= IRC subculture =

Online subculture

IRC subculture refers to the particular set of social features common to interaction on the various Internet Relay Chat (IRC) systems around the world, and the culture associated with them. IRC is particularly popular among programmers, hackers, and computer gamers.

==Overview==
Internet Relay Chat is an Internet-based chat system that has existed in one form or another since 1988. Networks are connected groups of IRC servers which share a common userbase. Channels are the "chat rooms" on said networks. IRC channel operators (commonly referred to as @sysop or admins) are the individuals who run any given channel.

While there are many different IRC networks, and across those networks there are usually large numbers of IRC channels, there are some unifying features common to the social structures of them all. Many of the features of the IRC subculture mesh with other Internet subcultures, such as various forum subcultures. This is especially prevalent in IRC channels or networks that are directly related to other Internet phenomena, such as an IRC channel created by and for the users of a particular Internet forum.

==Communication on IRC==
IRC has much in common with a regular in-person conversation. It is real-time many-on-many communication that is not logged by the server for posterity (many IRC clients do offer a logging feature, but the logs aren't generally publicly available then). Some bots may also feature logging facilities.
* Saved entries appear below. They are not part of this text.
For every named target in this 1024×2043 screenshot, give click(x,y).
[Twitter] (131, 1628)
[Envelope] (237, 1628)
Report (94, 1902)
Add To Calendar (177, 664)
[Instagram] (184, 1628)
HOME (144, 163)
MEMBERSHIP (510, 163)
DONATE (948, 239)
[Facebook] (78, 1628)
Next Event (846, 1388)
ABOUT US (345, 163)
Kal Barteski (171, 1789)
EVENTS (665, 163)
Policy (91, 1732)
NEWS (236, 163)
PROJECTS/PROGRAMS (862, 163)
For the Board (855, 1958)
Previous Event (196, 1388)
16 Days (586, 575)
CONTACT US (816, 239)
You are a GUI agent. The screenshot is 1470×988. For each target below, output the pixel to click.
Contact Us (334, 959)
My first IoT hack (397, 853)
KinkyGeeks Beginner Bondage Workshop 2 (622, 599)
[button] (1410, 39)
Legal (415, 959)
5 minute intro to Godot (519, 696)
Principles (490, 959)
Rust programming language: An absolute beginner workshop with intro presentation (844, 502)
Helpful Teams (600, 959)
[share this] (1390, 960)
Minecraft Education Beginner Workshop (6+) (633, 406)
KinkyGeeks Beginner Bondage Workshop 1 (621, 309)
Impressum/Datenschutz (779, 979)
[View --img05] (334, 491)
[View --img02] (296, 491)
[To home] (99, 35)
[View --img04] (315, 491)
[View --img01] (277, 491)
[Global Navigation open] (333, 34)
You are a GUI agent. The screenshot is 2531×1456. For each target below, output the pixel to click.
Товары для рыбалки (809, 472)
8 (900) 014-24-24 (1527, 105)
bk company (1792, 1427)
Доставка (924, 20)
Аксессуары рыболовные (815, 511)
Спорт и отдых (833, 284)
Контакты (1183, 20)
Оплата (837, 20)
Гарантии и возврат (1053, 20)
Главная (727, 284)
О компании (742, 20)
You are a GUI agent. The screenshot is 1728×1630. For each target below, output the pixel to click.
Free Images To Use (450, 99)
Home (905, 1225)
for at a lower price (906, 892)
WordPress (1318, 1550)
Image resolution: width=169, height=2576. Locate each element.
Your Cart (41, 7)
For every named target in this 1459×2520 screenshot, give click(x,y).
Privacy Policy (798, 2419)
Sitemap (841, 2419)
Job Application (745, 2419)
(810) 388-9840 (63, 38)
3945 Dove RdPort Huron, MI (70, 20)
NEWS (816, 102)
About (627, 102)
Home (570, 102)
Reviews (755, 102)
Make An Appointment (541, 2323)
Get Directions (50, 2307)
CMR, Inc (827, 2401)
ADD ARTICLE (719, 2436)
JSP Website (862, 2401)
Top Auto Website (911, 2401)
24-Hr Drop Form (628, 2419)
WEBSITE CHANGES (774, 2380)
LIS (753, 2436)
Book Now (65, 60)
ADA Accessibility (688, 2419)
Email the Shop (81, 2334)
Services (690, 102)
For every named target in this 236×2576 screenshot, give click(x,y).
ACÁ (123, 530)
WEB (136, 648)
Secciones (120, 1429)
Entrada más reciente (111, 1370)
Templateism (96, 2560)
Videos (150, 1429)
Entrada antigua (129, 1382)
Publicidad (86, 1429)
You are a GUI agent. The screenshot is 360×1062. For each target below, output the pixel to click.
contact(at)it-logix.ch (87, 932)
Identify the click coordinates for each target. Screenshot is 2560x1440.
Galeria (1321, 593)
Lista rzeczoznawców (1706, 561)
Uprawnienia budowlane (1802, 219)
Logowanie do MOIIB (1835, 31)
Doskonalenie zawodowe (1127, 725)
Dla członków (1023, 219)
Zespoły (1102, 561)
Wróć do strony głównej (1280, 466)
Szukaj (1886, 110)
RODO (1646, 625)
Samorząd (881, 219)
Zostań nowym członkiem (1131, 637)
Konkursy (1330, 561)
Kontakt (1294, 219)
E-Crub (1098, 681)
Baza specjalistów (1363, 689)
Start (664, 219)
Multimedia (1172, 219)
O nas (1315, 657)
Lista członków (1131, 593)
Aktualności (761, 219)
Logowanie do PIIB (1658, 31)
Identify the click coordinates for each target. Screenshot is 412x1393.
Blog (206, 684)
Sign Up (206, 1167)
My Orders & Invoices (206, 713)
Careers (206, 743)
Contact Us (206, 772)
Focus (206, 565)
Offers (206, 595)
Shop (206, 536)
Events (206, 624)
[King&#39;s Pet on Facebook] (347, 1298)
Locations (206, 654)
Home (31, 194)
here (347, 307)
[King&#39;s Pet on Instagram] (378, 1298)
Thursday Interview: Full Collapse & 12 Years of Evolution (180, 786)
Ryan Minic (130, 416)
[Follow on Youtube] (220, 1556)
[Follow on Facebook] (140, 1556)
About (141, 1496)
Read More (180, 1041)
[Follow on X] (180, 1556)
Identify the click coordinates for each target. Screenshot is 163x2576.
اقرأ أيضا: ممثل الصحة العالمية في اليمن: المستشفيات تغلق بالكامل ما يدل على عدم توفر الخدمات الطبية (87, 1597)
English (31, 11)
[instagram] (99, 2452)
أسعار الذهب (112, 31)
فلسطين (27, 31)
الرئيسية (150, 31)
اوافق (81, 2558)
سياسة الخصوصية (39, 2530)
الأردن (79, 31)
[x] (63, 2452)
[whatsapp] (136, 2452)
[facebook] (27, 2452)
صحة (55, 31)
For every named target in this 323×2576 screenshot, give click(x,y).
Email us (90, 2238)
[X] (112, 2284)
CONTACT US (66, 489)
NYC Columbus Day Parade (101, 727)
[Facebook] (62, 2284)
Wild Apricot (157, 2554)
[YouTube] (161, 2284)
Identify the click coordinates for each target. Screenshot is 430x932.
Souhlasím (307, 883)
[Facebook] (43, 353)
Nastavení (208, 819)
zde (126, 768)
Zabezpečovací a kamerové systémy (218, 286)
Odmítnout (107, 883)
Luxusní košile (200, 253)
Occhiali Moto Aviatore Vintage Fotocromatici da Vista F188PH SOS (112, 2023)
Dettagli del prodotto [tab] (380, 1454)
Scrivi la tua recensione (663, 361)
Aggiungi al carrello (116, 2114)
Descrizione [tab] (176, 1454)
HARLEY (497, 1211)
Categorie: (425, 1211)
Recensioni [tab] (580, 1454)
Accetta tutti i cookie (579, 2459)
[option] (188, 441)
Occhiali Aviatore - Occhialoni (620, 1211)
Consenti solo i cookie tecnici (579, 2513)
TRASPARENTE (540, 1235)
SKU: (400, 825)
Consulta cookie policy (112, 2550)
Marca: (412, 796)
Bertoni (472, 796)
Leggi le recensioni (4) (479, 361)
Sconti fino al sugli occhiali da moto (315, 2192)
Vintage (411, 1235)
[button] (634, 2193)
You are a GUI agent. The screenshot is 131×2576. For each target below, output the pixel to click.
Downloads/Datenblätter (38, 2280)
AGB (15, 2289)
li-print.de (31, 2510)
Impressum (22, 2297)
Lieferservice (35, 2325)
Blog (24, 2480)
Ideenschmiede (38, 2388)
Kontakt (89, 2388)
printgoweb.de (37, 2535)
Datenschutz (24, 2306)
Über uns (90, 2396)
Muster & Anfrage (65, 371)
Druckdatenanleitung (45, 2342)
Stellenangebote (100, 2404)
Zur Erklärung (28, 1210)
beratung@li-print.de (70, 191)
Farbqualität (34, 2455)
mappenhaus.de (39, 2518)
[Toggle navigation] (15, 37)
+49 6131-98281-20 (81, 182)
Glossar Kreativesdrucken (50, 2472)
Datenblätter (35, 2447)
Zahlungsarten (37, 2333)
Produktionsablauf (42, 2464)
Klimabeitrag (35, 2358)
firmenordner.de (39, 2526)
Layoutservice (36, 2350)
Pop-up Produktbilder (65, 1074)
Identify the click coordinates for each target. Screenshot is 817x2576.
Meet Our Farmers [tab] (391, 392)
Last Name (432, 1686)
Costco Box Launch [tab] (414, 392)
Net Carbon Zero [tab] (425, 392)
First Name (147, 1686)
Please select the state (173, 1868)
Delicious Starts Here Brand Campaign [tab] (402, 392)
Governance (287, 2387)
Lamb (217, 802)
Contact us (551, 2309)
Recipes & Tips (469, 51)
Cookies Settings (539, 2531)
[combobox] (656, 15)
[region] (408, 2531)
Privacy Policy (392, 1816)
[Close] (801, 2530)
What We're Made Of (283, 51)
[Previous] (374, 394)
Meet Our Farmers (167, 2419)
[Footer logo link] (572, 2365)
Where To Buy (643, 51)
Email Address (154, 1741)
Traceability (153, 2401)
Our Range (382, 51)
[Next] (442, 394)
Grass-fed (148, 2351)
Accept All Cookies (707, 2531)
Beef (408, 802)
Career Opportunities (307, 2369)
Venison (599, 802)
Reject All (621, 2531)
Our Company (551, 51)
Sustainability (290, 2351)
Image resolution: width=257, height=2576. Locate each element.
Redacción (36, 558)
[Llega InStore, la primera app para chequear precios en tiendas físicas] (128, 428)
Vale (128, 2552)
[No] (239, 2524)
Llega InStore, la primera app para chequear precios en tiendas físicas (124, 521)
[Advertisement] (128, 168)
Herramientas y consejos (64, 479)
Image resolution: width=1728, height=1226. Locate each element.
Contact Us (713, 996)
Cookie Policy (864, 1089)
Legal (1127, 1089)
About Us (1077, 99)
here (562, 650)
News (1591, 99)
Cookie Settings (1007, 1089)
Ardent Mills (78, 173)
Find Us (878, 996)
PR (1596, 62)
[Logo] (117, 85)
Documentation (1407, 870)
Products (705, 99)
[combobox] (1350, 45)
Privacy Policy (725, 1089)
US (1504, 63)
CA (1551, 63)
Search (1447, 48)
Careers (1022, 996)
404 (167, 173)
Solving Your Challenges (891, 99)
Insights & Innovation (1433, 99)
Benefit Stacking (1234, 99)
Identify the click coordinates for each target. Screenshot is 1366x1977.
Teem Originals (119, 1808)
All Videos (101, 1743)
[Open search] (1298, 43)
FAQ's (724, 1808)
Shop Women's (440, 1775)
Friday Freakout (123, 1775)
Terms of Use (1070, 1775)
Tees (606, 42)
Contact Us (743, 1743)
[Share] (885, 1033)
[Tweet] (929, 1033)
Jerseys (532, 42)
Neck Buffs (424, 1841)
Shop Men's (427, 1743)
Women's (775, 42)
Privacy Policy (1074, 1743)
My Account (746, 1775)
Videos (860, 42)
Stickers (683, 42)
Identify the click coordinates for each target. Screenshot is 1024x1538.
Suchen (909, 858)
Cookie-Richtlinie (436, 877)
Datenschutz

Users on IRC usually identify users as ones "saying" something (instead of posting it) to reflect the similarity with face-to-face communication.

Because IRC is a text-based communication medium, the obvious limitation of this metaphor is that the participants of a conversation on IRC do not actually see or hear each other, so alternative ways must be employed to convey the information that would otherwise be gained from facial expressions, tones of voice, and other audio-visual clues. It is common practice among IRC users to use emoticons, pseudo-XML tags (for example <joke>...</joke>) or actions (such as *smile* or *grin*) to achieve this. Other notations common to text only media are common on IRC, such as using asterisks around *words or phrases to be emphasized*, /using slashes around words or phrases/ to simulate italics, and imparting PARTICULAR EMPHASIS to something by writing it in all capitals. Some clients also respond to "percent notations," such as pairs of %B around bold text, %I surrounding italicized text, or %C to change the text color.

Due to the lack of newlines on IRC, some users will use email style quoting, but with an extra character to denote the end of the quote and the beginning of their message.

Orthographical and grammatical mistakes are generally not frowned upon as much on IRC as they are in other kinds of Internet forums, given the informal and temporary nature of them. If the conversation is going at a decent speed, it may not be practical to correct every typo. It is similar to many instant messaging networks.

==Social structure==
Often users will visit the same channel regularly and form strong emotional ties to the other regulars of that channel.

Having certain privileges on IRC is often considered a status symbol. The server administrators (those with administrative access to the IRC servers) and the IRC operators appointed by them thus have the highest status. Within the individual channels the channel operators then have a higher status than the regular users. Sometimes it is channel policy to "voice" users (add to the user's mode) in order to denote them as helpers or channel regulars, even though the channel is not in moderated mode.
On many networks a channel service keeps a record of levels that operators on a given channel have, which imposes an even more differentiated structure. In certain cases, being given operator status on a channel, or being promoted to a higher level operator, is considered a social reward rather than for intent of functioning as a more privileged user. Being kicked (forcibly parted) or even banned from a channel is considered punishment. Kicks are a less serious punishment, and many clients have an auto-rejoin on kick feature.

==Variations==
While many aspects of IRC subculture are common across the entire community, many aspects are specific to particular networks, channels, or groups of channels.

===Specific networks===
Some networks have specific sets of etiquette, guidelines and quirks that vary from those of other networks. For example, atopical channels on general networks like EFnet tend to haze their new users more aggressively than topical channels on other networks.

===Specific channels===
Some channels have specific sets of etiquette and guidelines that vary from those of other channels.